If you have a lot of time, do each question two or three different ways if it looks like there’s an easy opportunity to do so. Doing this will eliminate almost all small mistakes and nearly guarantee an 800 on the Math section. (One way to teach yourself creative ways to solve problems is to work through a practice book without using any paper: this will force you to look for simple solutions. I started trying this in May 2017 and have been doing it during actual tutoring since September 2018.)

I personally like to circle the variable I'm supposed to be solving for when I first read the question, solve the problem, and put a vertical bar next to the question when I've read it a second time. This allows me to mentally be finished so that I can move on to the next question. (If I've solved a problem two different ways, I also place a check mark next to the question to remind myself not to double-check it if I have time at the end of the test.)


Doing the Math section very quickly and going back to double-check very quickly doesn’t work. That’s because the test is purposefully designed to be difficult to interpret, and if you try to go through the problems too quickly, you’ll mis-read them. Even though you’re double-checking, you’re likely to mis-read twice if you’re in a rush. Again, it makes more sense to slow down and be careful than to rush through and double-check later.

Bubbling

Work on two pages at a time and don’t bubble until both pages are finished. This will (1) minimize the distraction of moving from the test page to bubble sheet and back again and (2) reduce errors from accidentally bubbling in a question that was skipped and then being off by one.

If you want, you can print each practice test out onto double-sided pages and put the pages in a binder.
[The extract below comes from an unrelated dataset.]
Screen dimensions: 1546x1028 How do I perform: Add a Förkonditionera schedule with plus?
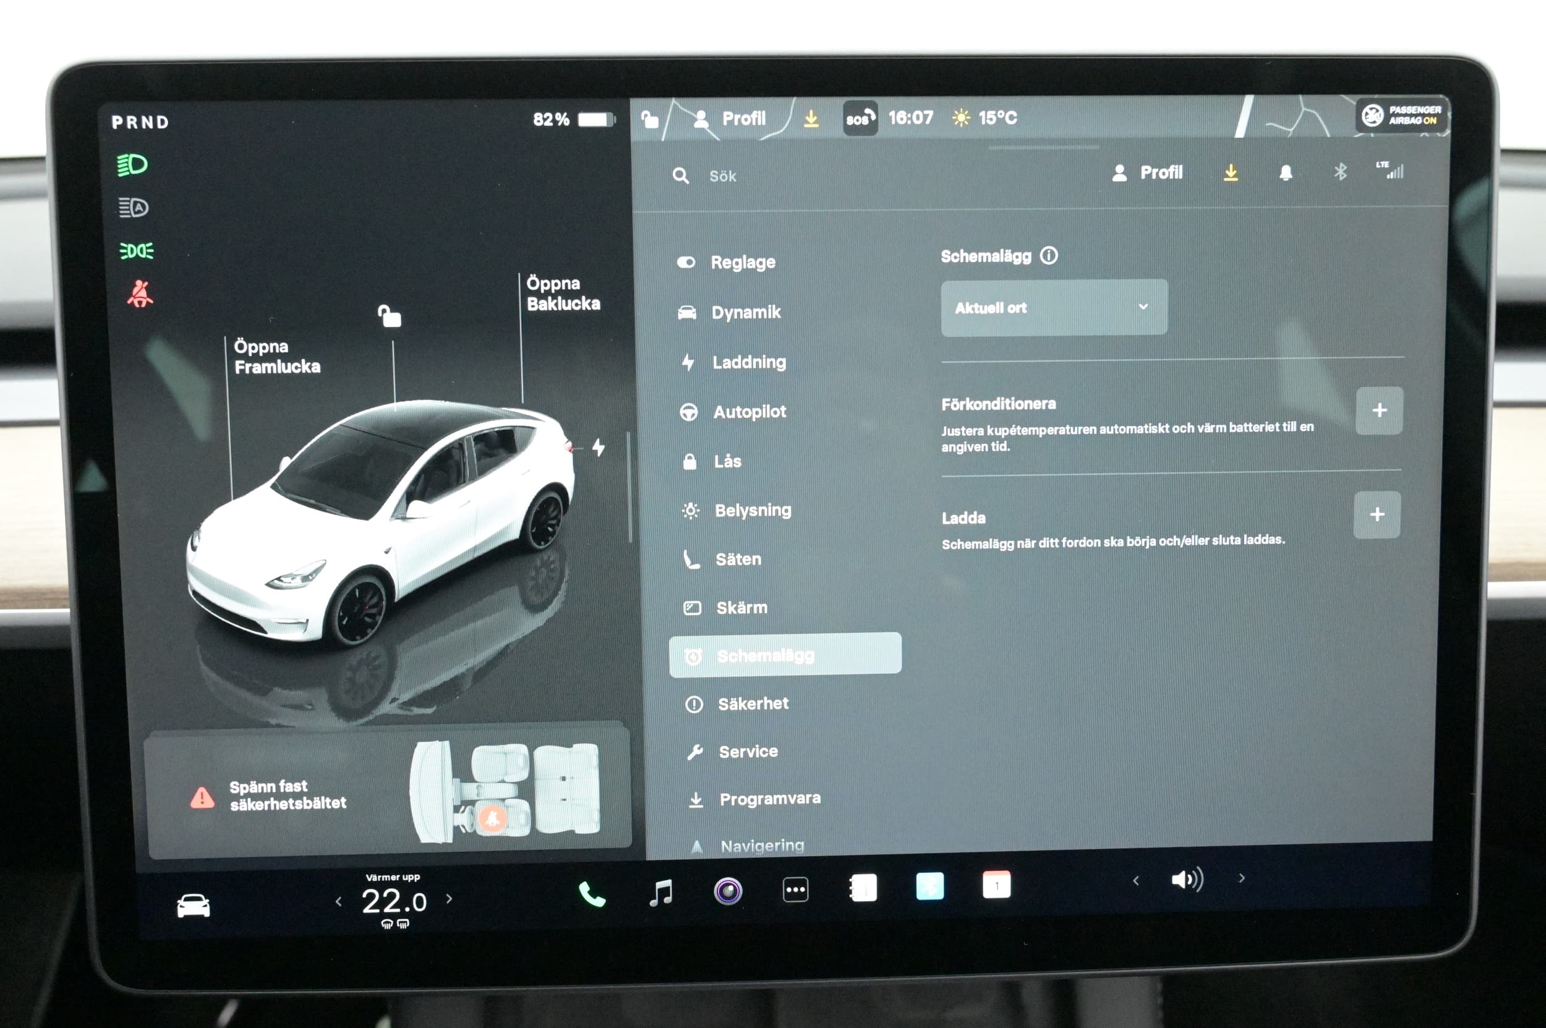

Your test will then have two pages that face each other, just like the booklets you'll be using on test day.

Timing Rules

The table below has timing rules you can use for each section of the SAT and ACT. If necessary, you can modify the rules if you plan to skip a passage or to go faster in order to spend more time on difficult material.

Section Total Time Number of Questions Time for each set of 10 questions Comments
SAT Critical Reading 65 minutes 52 questions 13 minutes Instead of checking the clock every ten questions, give yourself 13 minutes per passage. If there's a passage type that's particularly hard for you, try finishing the others in 12 minutes so you can spend 17 minutes on the difficult one.
SAT Grammar 35 minutes 44 questions 8 minutes Since this section of the test has four passages (11 questions each), you can give yourself 8 minutes per passage with 3 minutes left at the end of the test to check your bubbling.
SAT Math (no calculator) 25 minutes 20 questions 12 minutes

SAT Math (calculator) 55 minutes 38 questions 14 minutes

ACT English 45 minutes 75 questions 6 minutes

ACT Math 60 minutes 60 questions 10 minutes You have one minute per question on this section.
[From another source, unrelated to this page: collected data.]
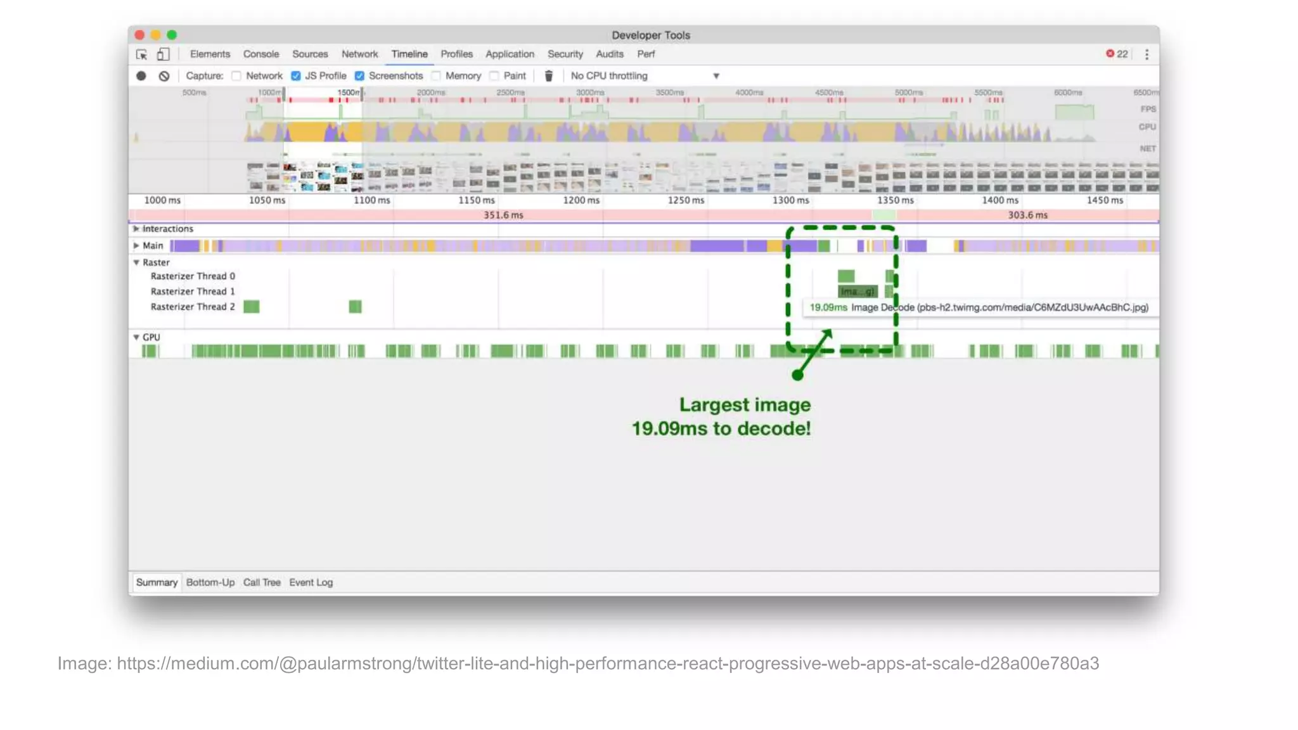Click the green macOS maximize button
Image resolution: width=1298 pixels, height=730 pixels.
tap(172, 35)
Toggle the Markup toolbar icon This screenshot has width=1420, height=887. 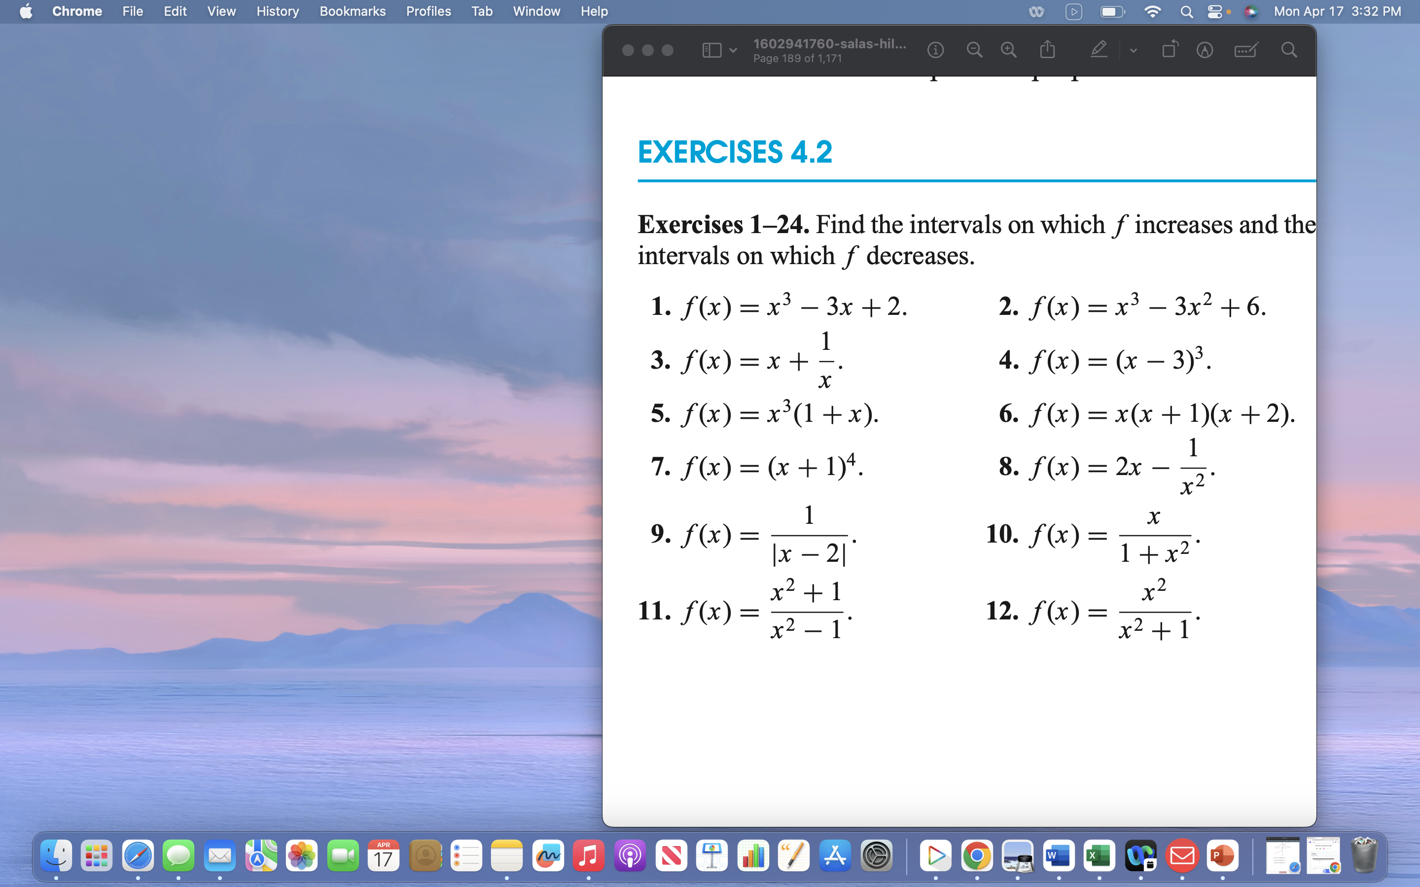[x=1205, y=50]
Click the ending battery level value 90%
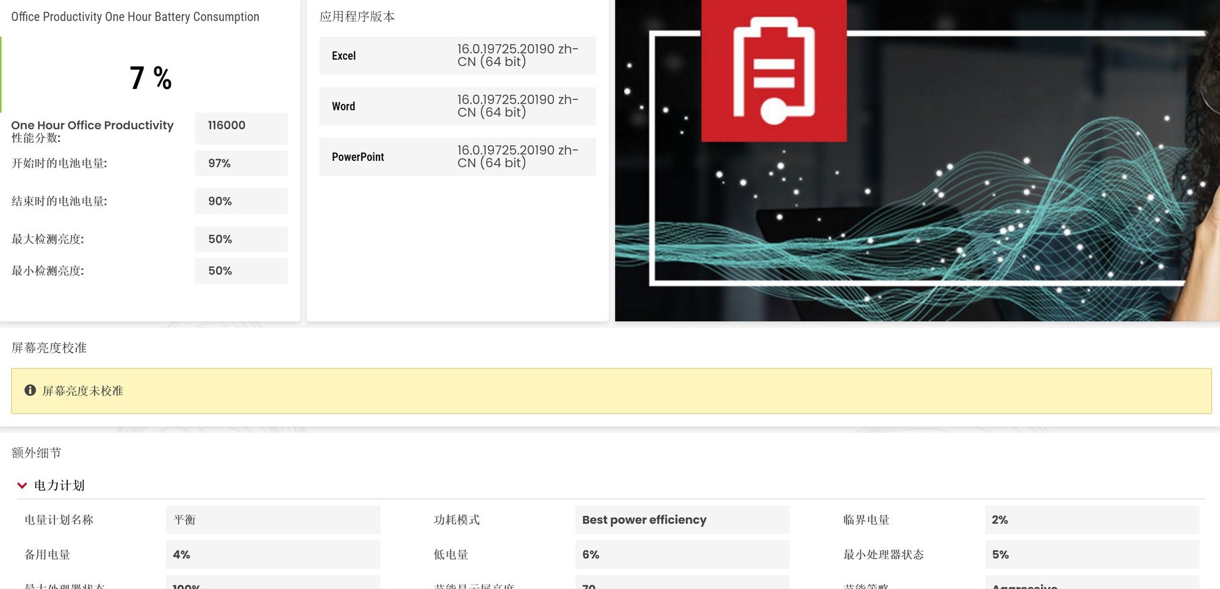The width and height of the screenshot is (1220, 589). [241, 201]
ACT Reading 35 minutes 40 questions 8 minutes Give yourself 8 minutes per passage. The science-related passage at the end is hardest for most people, but note that 8*4=32 and that you have 35 minutes to finish the test, so you actually have 11 minutes, not eight, to finish the final passage.
ACT Science 35 minutes 40 questions 8 minutes


In order to use these rules effectively, you need to have your own timing device. Most test centers don't have digital clocks, and even if you're good at reading analog clocks, there's no guarantee that the clock on the wall is going to to be in sync with the proctor's timing device, which will probably be his phone.

Finally, remember that these timing rules are designed to make the test less stressful for you. If you forget your watch or find it inconvenient to check the time, you can still do very well if you've practiced a lot and know that you can work quickly enough.